Putting all of these together lands us as 43rd in Economics.  In summary, the Economics measure is the amount of income we have, related to the cost of living here, and our ability to use that capital to grow our state’s economy and improve our standard of living.

Perhaps Hall was merely confusing his indexes.  He writes approvingly of Annie E. Casey Foundation’s Kids Count Data Book, on which Rhode Island ranks 29th, but it is that index that doesn’t include the median/mean income measure.

Somebody actually interested in fostering public awareness and discussion would acknowledge the key point that Douglas Hall ignores:  These indexes all attempt to measure different things and will align with different priorities.  Hall’s demand that we “stop measuring the Ocean State’s well-being with someone else’s yardstick, and instead decide for ourselves what kind of state we want to live in, and what we need to do to get there” is foolish.  Deciding things for ourselves does not negate the value of reviewing “yardsticks” that others have done the work of creating.

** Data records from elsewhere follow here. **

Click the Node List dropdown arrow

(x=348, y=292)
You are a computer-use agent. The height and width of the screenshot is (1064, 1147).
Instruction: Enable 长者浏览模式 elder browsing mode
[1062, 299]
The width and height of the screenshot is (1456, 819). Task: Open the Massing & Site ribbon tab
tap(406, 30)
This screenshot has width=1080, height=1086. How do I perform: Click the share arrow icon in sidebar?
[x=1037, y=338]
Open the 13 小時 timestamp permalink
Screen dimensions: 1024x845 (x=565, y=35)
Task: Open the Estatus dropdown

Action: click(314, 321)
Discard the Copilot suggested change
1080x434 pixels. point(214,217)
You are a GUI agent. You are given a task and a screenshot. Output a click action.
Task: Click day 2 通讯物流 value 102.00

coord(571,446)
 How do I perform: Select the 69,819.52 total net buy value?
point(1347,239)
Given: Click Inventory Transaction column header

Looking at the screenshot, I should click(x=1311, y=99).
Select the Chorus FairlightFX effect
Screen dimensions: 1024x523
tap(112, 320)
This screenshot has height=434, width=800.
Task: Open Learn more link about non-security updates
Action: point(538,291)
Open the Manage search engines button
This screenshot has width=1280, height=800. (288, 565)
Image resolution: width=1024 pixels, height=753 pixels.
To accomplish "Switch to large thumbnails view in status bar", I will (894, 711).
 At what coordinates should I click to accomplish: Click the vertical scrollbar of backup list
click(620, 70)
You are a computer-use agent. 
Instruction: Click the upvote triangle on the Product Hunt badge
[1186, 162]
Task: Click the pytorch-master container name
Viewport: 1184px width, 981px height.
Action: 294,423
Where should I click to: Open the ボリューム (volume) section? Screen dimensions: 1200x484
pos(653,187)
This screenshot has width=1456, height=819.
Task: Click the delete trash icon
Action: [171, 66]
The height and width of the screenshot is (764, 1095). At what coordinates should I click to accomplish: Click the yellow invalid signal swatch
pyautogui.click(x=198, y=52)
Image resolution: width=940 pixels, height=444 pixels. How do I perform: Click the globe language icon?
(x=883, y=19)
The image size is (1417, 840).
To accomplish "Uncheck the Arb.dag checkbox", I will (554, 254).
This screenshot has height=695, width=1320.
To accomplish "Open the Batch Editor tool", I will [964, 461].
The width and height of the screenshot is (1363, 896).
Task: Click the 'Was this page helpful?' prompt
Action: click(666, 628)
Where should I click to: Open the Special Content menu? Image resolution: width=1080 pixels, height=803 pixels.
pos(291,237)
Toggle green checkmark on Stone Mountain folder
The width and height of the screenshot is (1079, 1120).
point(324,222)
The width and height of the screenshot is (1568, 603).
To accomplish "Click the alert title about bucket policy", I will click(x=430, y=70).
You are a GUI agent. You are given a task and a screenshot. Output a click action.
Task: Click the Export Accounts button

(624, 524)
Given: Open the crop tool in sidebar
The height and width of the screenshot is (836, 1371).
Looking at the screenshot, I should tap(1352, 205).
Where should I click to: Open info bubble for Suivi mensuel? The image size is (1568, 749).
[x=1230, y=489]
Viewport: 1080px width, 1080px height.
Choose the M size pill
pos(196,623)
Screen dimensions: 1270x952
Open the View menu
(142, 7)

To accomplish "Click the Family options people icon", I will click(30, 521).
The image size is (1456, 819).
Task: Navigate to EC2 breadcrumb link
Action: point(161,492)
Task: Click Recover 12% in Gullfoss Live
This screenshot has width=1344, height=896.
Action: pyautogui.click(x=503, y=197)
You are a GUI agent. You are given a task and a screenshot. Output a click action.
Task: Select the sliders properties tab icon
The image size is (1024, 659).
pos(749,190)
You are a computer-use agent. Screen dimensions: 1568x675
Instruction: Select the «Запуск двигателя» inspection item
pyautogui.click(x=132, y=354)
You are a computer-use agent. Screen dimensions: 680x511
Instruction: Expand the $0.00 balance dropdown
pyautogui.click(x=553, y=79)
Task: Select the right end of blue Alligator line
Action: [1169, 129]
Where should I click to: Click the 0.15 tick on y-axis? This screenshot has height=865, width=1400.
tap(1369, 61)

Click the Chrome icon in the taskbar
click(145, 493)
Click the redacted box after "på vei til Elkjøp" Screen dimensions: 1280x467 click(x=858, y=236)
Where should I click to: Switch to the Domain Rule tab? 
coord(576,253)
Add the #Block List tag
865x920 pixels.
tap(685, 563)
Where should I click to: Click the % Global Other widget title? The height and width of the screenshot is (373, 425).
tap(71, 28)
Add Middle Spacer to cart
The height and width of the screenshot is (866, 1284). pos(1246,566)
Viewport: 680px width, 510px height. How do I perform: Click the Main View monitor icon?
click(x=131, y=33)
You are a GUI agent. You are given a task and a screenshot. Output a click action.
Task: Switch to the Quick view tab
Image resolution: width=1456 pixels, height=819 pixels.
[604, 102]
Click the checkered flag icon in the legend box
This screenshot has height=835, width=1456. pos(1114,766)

As we do so, we should look under the hood of the ideology that people such as Hall bring to their end of the discussion.  Rhode Island would rocket to the top of the Kids Count ranking if we stopped anybody on the lower half of the income scale from having any children at all.  In other words, Kids Count doesn’t ultimately count kids.  The FPI, by contrast, places a value on the number of children and fertility.

So what “kind of state” does the FPI imply that Rhode Island should be?   One with growing, healthy families that prosper without dependency on government and the “experts” who populate government-satellites like the Economic Progress Institute.

If we’re having a vote on the direction of our state, count mine under that goal.